━━━━━ Extracted text ━━━━━

And so the walk through the Prague Zodiac is an existential pilgrimage of a human individual through the stream of life who, despite his limitation by time and space, despite the negligibility of his fate, reaches up towards the very heart of all being and tries to touch it with the hands of his own soul: with an aim to attain his essential happiness, the full experience of himself, and, on the palm of the infinite starry sky, being touched by the palm of the Prague Zodiac, in spite of the insignificance of his minute existence, to discover his true, universal meaning and life orientation.
The search proceeds while walking through Prague, conversing in detail about Prague’s buildings and the related historic events. However, the Guide’s goal is not to “inform” his partner and listener about history, but rather to lead his protégé through history and all forms. Through and through, from one side onto the other, as through a screen, a divider, a wall and a theatrical set – beyond which there is full, essential experience unfolding, the full, essential experience of the surrounding world and of his own, individual, personal (and trans-personal) humanity at the same time. And this all still sparkling through Prague as such, which, in the manner of a mysteriously transcended Threshold, turns from being an indifferent object separate from humans into a vividly sensed subject and an essential part of his own being.

━━━━━

Things to do
1 > Rewrite the stretch of the passage on the Prague Zodiac from "And so the walk" through "and life orientation.", changing "pilgrimage" to "journey".
2 > Answer these questions from the passage on the Prague Zodiac:
(a) What kind of pilgrimage is the walk through the Prague Zodiac called?
(b) What topics are discussed in detail during the walk through Prague?
(c) What does Prague turn into, instead of an indifferent object separate from humans?
3 > Carry on the passage on the Prague Zodiac from the point where it stops.
The lines placed after this point come from an unrelated source.

━━━━━ Source material ━━━━━

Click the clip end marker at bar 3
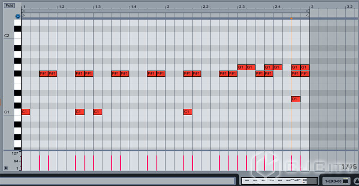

━━━━━

Outputs by task
1 >
And so the walk through the Prague Zodiac is an existential journey of a human individual through the stream of life who, despite his limitation by time and space, despite the negligibility of his fate, reaches up towards the very heart of all being and tries to touch it with the hands of his own soul: with an aim to attain his essential happiness, the full experience of himself, and, on the palm of the infinite starry sky, being touched by the palm of the Prague Zodiac, in spite of the insignificance of his minute existence, to discover his true, universal meaning and life orientation.

2 >
(a) An existential pilgrimage of a human individual through the stream of life.
(b) Prague's buildings and the related historic events.
(c) A vividly sensed subject and an essential part of his own being.

3 >
If the searching man perceives this city, in which he was born and has lived for all his life, in a very remote way at the beginning of the book, despite the city’s curious beauty, as if it was a mere scenic scenery of his inner confusion, of his personal disorientation, hovering therefore with its age-old houses, bridges, palaces and gardens in half-transparent images above a dark-grey wasteland of chaotic nothingness in his heart, like smoke, like Fata Morgana-- then sign by sign, he perceives Prague more and more essentially in the course of the book until he merges with its soul and with the Soul of All at its end.